Fondato a Racalmuto nel 1980

Che nulla vada perso

Torna il “Racconto della Domenica”

Giuseppina Ministeri

Tiro fuori dal cassetto i vecchi album di fotografie. Sono da qualche giorno diventata nonna e si sa che in queste occasioni inizia la caccia alle somiglianze. Ognuno vorrebbe ritrovare un pezzetto di sé in quel tenero fagottino. Foto dopo foto mi ritrovo nell’immenso giardino della memoria rispolverando vecchi ricordi e sopite sensazioni. Gli occhi mi si illanguidiscono, accenno un sorriso malinconico nel rivedermi bambina felice e protetta tra le Sue braccia ed è allora che il cuore come farfalla leggera inizia a volare a ritroso nel tempo.

Si chiamava Anna ed era mia nonna. Nata sotto il segno della Vergine proprio come me! I grandi dolori per la perdita di un giovane marito e di un figlio diciottenne morto in un incidente sul lavoro non l’avevano incattivita e resa astiosa anzi l’avevano portata a sorvolare sulle inutili beghe della vita. Se, dopo una lite con i miei fratelli, piangendo, mi rifugiavo tra le sue braccia esponendole le mie ragioni, lei, immancabilmente diceva: “Sì, però tu, la prossima volta, evita gioia mia!” Mi ha insegnato a evitare, ancora oggi, non so se è bene o male evitare ma so di certo che non è roba da poco! La nonna sapeva amare ma soprattutto sapeva come far amare. Riusciva a farti vedere il meglio di ogni essere umano. Era prudente, dava grande valore alle parole, le sceglieva con cura calibrandole per ogni persona e situazione. Diceva che le parole sono armi ma sono anche scudo e sta solo nel nostro giudizio, nella nostra saggezza e sensibilità saperle usare nell’uno o nell’altro caso.

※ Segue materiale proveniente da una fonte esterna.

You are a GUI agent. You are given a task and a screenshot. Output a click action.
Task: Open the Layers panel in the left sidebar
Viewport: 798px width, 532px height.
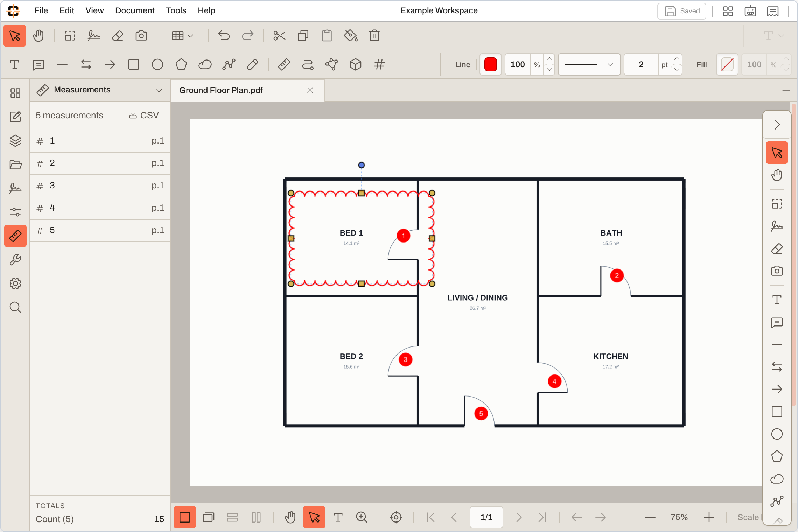point(15,141)
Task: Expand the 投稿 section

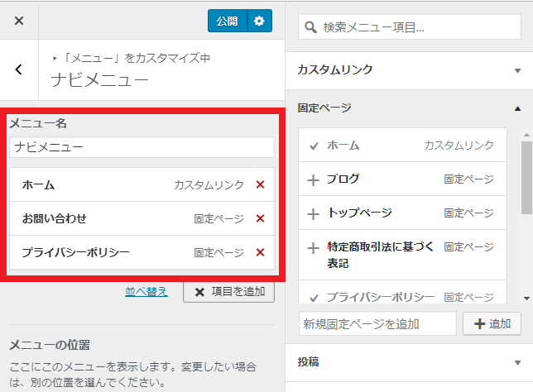Action: [516, 361]
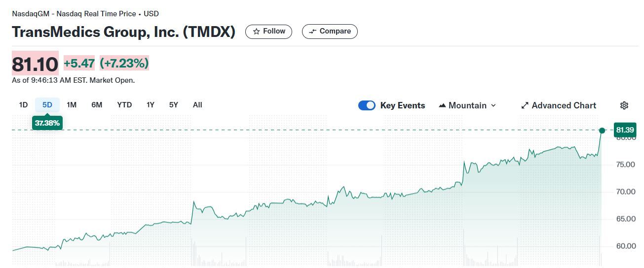Expand the Mountain chart type dropdown
The height and width of the screenshot is (268, 644).
coord(493,105)
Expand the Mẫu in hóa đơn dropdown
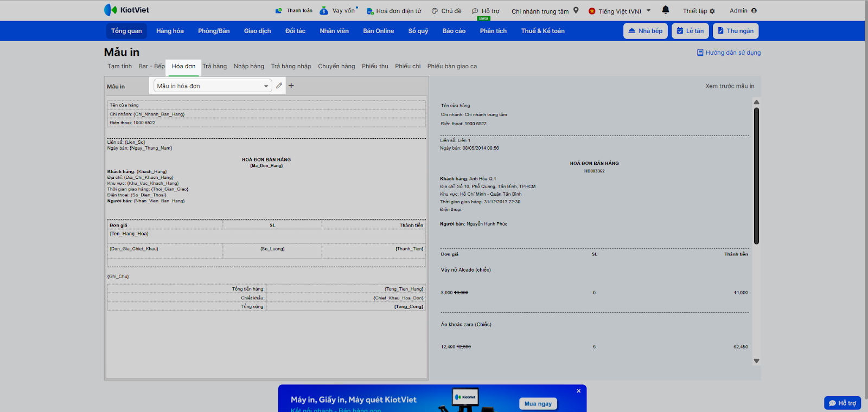This screenshot has height=412, width=868. click(x=266, y=86)
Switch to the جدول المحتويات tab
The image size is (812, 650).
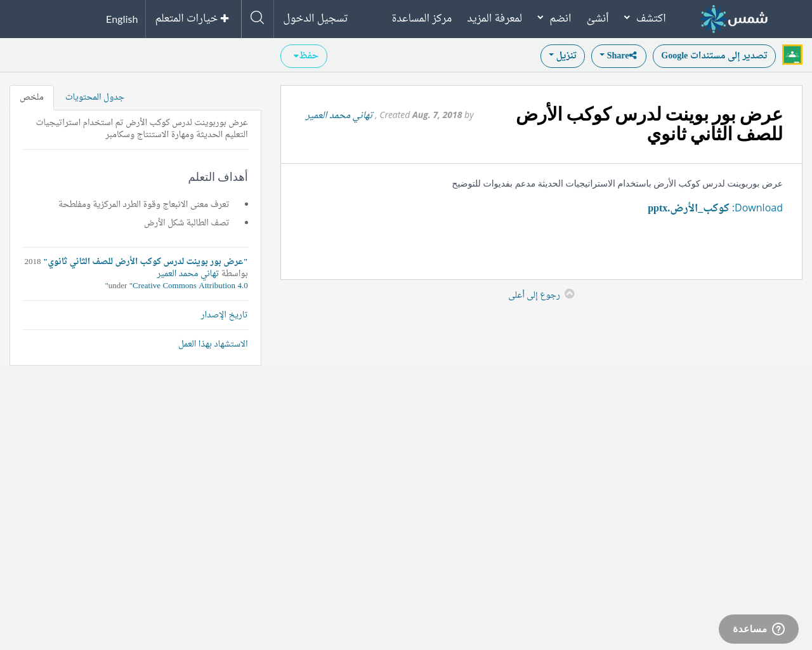[x=95, y=97]
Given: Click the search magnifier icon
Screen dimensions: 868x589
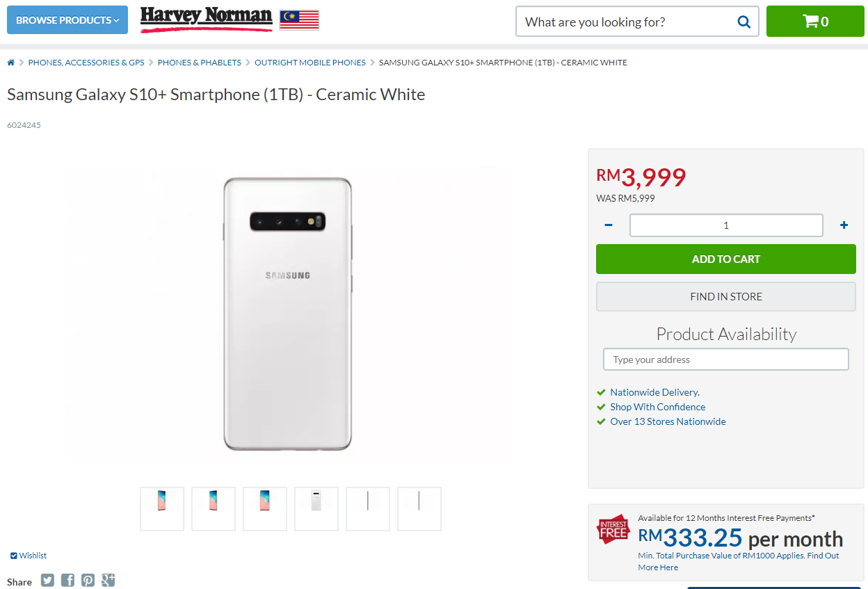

Non urlava la nonna, piuttosto le piaceva cantare. Amava la musica, non aveva un genere preferito. Spaziava da “Signorinella pallida dolce dirimpettaia del quinto piano..” a “ Fiori rosa fiori di pesco..”. Conoscevo tutte le sue canzoni come lei le mie. Tra le note la nonna talvolta sembrava felice. Sembrava! Più che nel cantare era bravissima a fischiare. Da bambina mi incantavo al suo fischiare! Con mamma, anche lei brava fischiatrice, ci intrattenevano con avvincenti virtuosi duetti. Avevano, tra l’altro, un loro codice di fischio. C’era il fischio “scendi giù” quello “affacciati alla finestra”e ancora  quello “ Vieni subito, ho bisogno di te”. Ricordo che qualcuno una volta mi disse (erano gli anni 50’) che per una donna fischiare era disdicevole. Ero piccolina e non capivo neanche il significato di quel termine! Lo capivano invece le donne più importanti della mia vita e se ne “IN..fischiavano” altamente!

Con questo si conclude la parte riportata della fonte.